Alison Wolf, Professor of Public Sector Management at King’s College London, produced an excellent and thorough analysis of the malign impact of national pay rates on the country, and in particular on our most disadvantaged communities, in November 2011 for Centre Forum. Here’s a table from her report which illustrates the point I make above, that inter-regional differences exert a profound influence on public services:
As Professor Wolf notes:
… even in regions where public sector pay is relatively very high, deprived localities find it very hard to attract good professionals. Money is not the only thing that matters to public sector employees (or indeed almost anyone); and there are genuine differences in people’s motivations which translate into career choices. But money certainly does matter; and if we want to improve the quality of services for deprived communities, then one obvious and powerful thing to do is to pay people more to work in them.
Attracting private investment to deprived areas
But the negative impact of national pay rates on public services are not the only important aspect of this debate — there is also their constriction of the capacity for deprived communities to attract private sector investment. Low-wage regions, such as Sheffield, should have one obvious competitive advantage over London: lower living costs, in particular housing, should make it easier to attract and retain skilled employees.
National pay rates in the public sector, though, skew the market, siphoning off the supply of qualified staff. Professor Wolf again:
Nationally set public sector salaries, just as much as the national (and also uniform) minimum wage, put a floor under the wages a private employer can offer – and correspondingly reduce the degree to which setting up business in a deprived area rather than a prosperous one is financially attractive.

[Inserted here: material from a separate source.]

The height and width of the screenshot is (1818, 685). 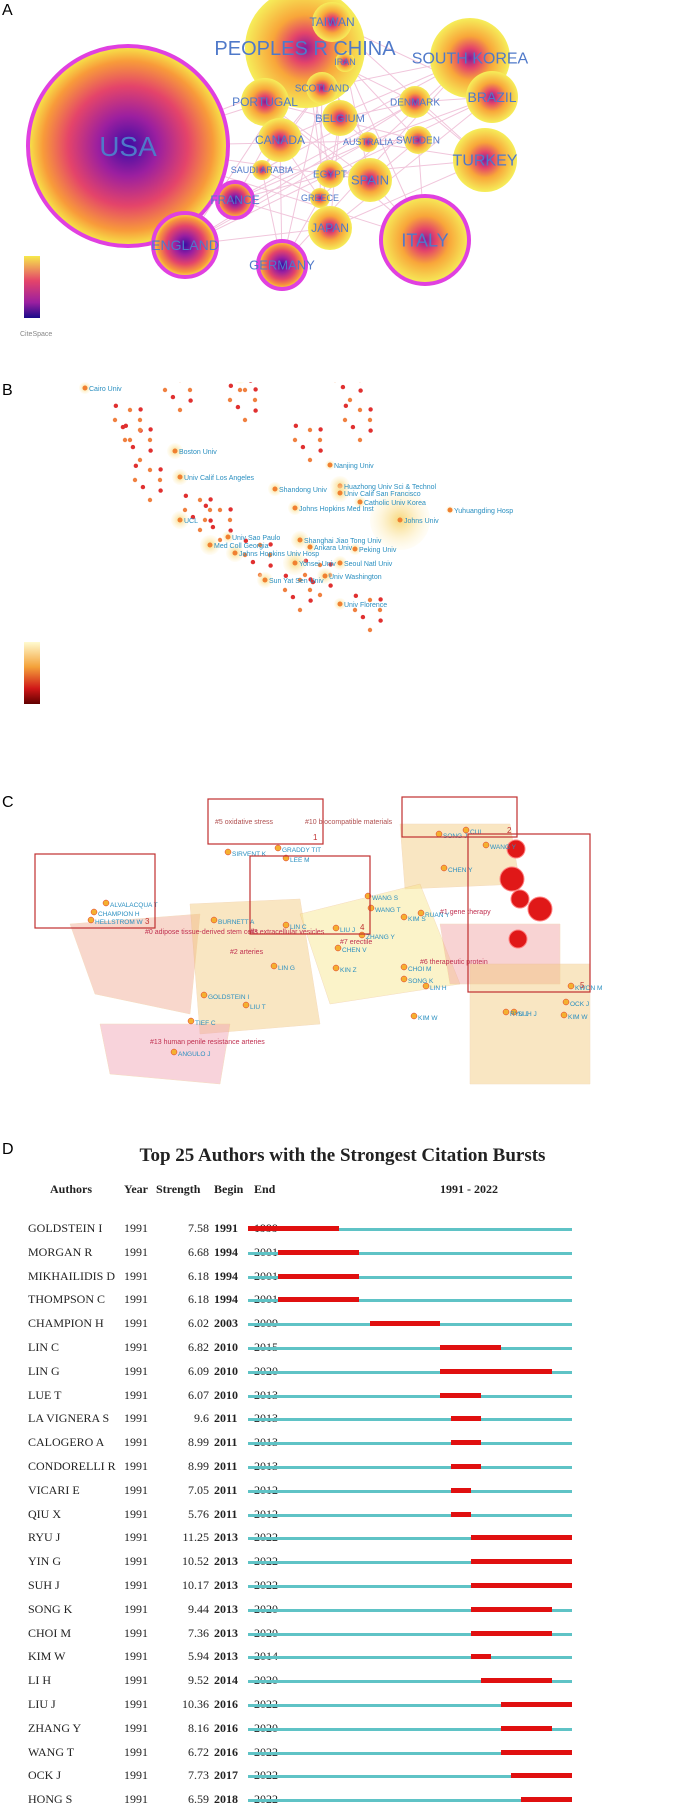 I want to click on author-name: LA VIGNERA S, so click(x=68, y=1418).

Of course this does not mean that there is no successful private enterprise in relatively less successful areas; there are still plenty of companies who can and do pay good wages to highly productive workers and turn a handsome profit. But at the margin, it makes it harder and less attractive to create new private sector businesses and jobs – and the margin is where the recently redundant, the long term unemployed, the less skilled, and the school leavers are to be found.
It seems clear to me where we should be heading: for each individual employee to be able to negotiate their own individual contract, as they do for example in Sweden. In reality, many constraints and parameters will remain, not least the total budget available that can be afforded for public services. There will also, of course, continue to be a valuable role for trade unions in collective bargaining, but much more of it will happen at regional rather than national level.
Ending national pay rates is not a silver bullet. National and regional income inequalities are deeply ingrained, as are the vested interests of government and the unions in sorting out wage settlements with as little bother as possible, rather in the way C.19th conferences of Europe once re-drew the maps of countries. No single measure is going to put that to rights overnight. But it would, I believe, be a step in the right direction not only in improving individual employee rights, but also in helping the most deprived areas in our communities to start to compete with their better-off neighbours.